Peter Mahler at New York Business Divorce highlights the perils of “fixed-price” style operating agreements, shareholder agreements, and other foundational agreements between business partners.*
These types of provisions generally follow a pattern:
The partners agree on what they think is a fair price for a buyout at the time of formation of the business.
The partners include a provision stating they will update the value every two years.
Two years pass, then four years, then six years, and the operating agreement is never updated.
The value of the business diverges from the carved-in-stone fixed value in the operating agreement.

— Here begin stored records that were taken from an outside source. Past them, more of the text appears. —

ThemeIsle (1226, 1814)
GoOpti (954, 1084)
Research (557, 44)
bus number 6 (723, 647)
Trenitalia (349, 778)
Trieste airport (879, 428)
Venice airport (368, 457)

A partner wants to retire (as in the article), or dies, and the “fixed” amount does not bear any resemblance to a “fair” value.
Departing partner, or departed partner’s estate, are either shortchanged or overcompensated, depending on which direction the actual value has diverged from the “fixed” price at the time of the event triggering the buyout.

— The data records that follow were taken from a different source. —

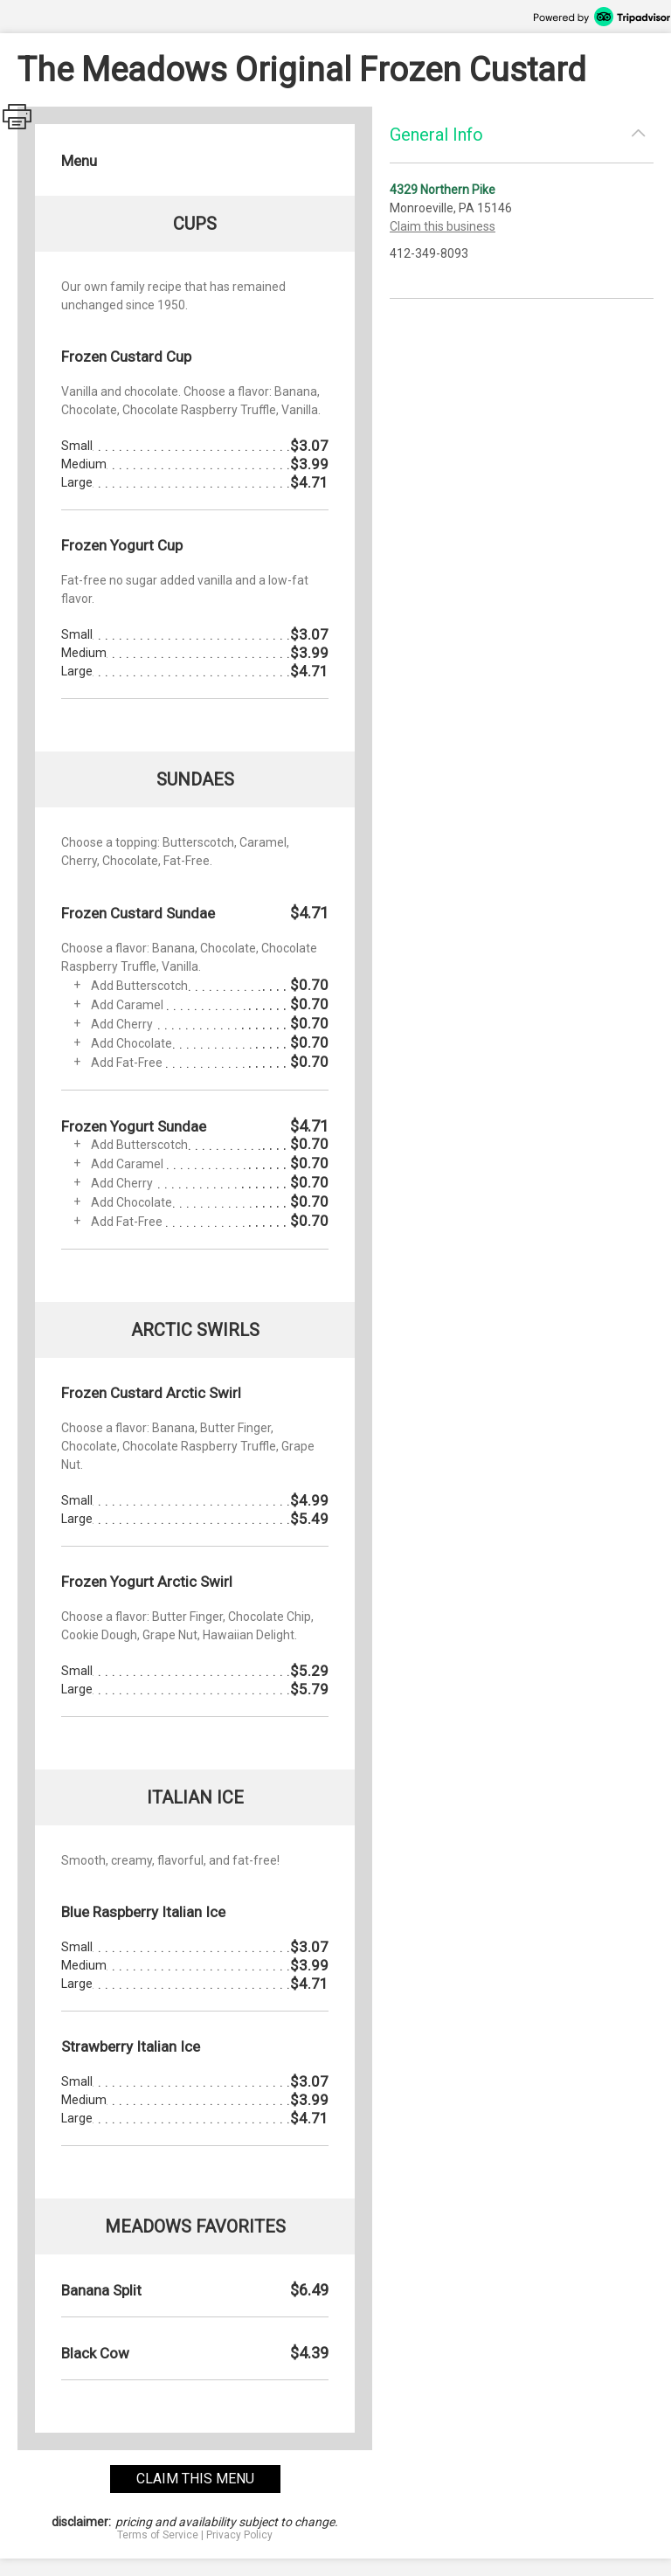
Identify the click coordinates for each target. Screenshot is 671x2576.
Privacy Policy (239, 2535)
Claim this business (442, 226)
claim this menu (195, 2478)
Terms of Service (157, 2535)
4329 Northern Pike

The answer, in most instances, is to not use a fixed price.
Instead, Agree to a Fixed Process
A fixed process removes the need for a crystal ball.
The partners agree on a fair process for establishing buyout price(s) for various life events that we know from experience will happen over time.

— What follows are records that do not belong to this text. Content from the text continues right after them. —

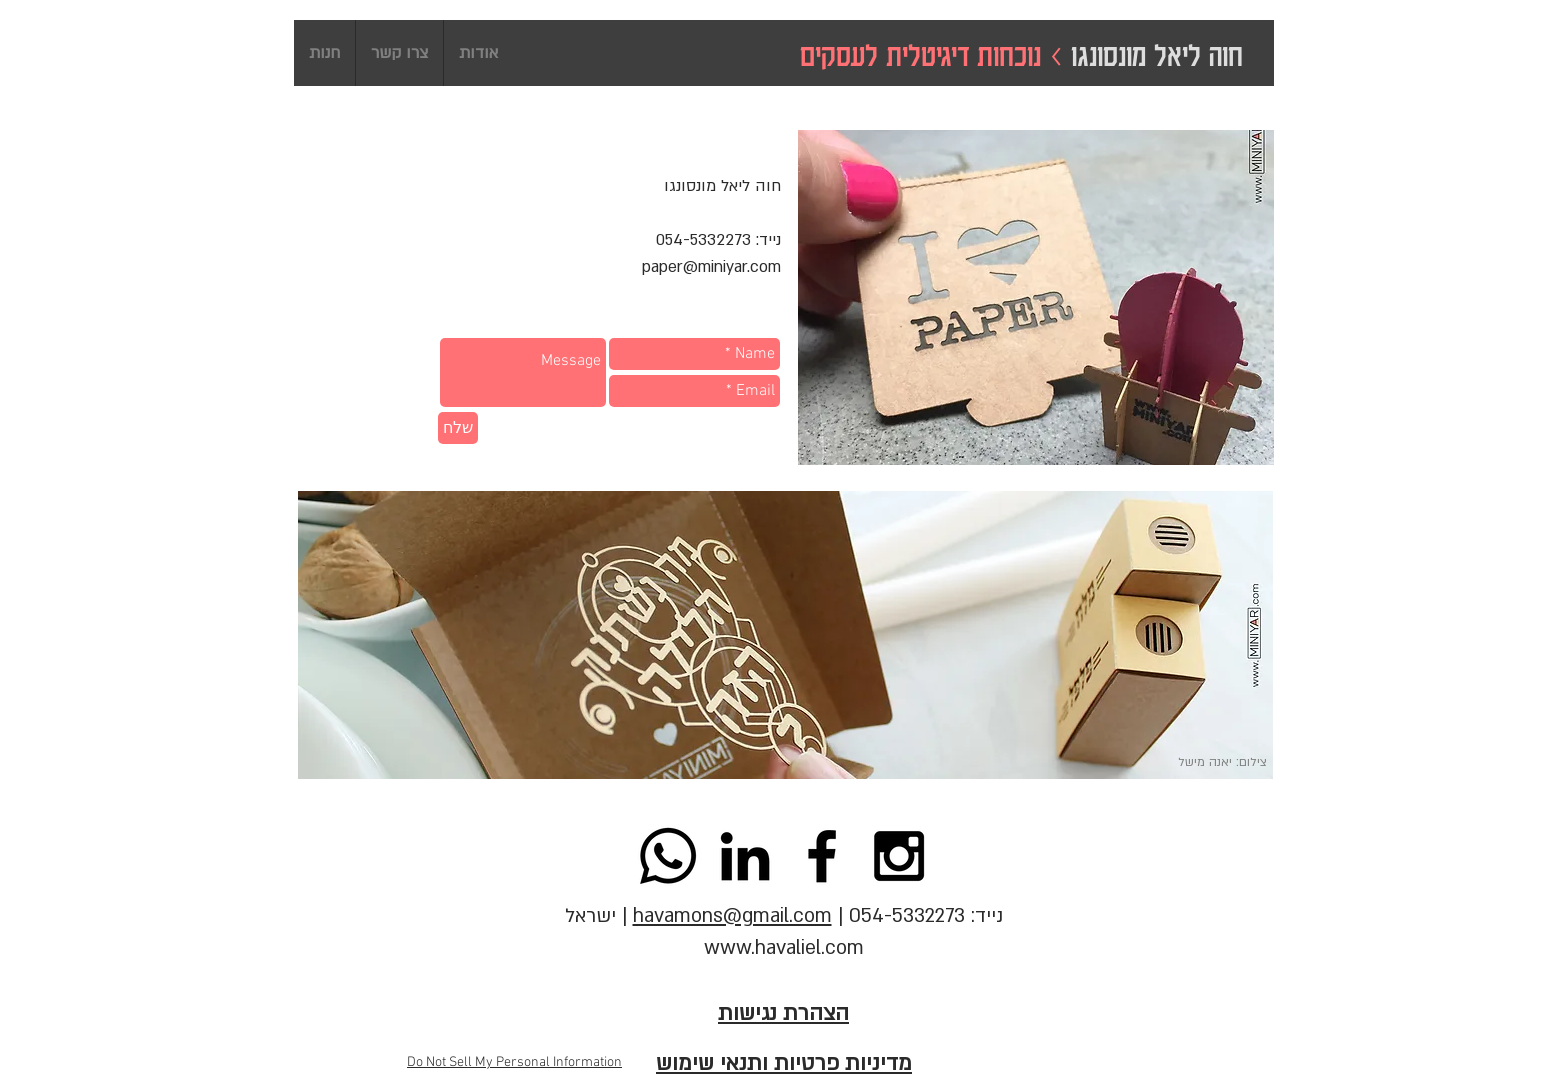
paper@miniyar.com (711, 267)
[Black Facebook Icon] (822, 856)
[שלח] (458, 428)
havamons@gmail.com (732, 916)
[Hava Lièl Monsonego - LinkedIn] (745, 856)
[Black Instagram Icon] (899, 856)
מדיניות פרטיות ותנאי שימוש (784, 1063)
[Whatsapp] (668, 856)
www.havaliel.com (784, 948)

Life will throw one or more curveballs:
A partner dies
A partner seeks a new challenge
Partners who got along no longer get along, for personal reasons
A partner is disabled
A partner gets tangled up in a (marital) divorce
Sure, you might dodge all of these traps, but if your business lasts for any length of time, chances are vanishingly small that you actually will.
By establishing a fair process - among the original partners, preferably very early in the process, at a time when everyone is getting along, and prospects are bright - you or your loved ones minimize the risk of ugly, expensive, time-consuming, stress-inducing litigation.
That kind of litigation often happens at the worst of times, when terrible life events occur.
A Fair - and Lasting - Fixed Process
A lot of these headaches can be avoided by setting a fair fixed process from the start, but what does that mean?
I will touch on that another time, but if you are looking for answers, the first place I would suggest turning is Z. Christopher Mercer. He lays out a few options in his e-book, “Buy-Sell Agreements for Closely Held Family Business Owners”:
Single Appraiser, Select Appraiser Now, and Value Company Now
Single Appraiser, Select Appraiser at Trigger Event, and Value Company at Trigger Event
Single Appraiser, Select Appraiser Now and Value Company at Trigger Event
As of the time of this writing, Mr. Mercer is working on drafting model provisions that can be adapted as circumstances require.
He suggests signing up for his email list to be alerted when they come out, and I note that email list signup comes with a very useful “Buy-Sell Agreement Review Checklist.”
Exceptions to the Presumption Against Fixed Price
I noted that there may be exceptions to the presumption against using a fixed price.
One possible exception, off the top of my head: it might make sense for a fixed-price buyout (say, return of capital account) for an owner who gets expelled from the LLC due to substantiated intentional misconduct.
With the infinite number of issues facing any particular business, there are no doubt plenty of other examples.
But, the takeaway here stands. Learn from the litigators.
Start with a presumption against any fixed price whatsoever, and hold strong.
Test the waters - maybe circumstances do call for a fixed price, for a certain situation - but be skeptical, and, if you are intent on forging ahead, consider using one of Mr. Mercer’s suggestions for most circumstances, and make the exceptions as narrow as possible.
*All references to “partners” are in the colloquial sense, and do not refer to legal “partners” except when otherwise noted.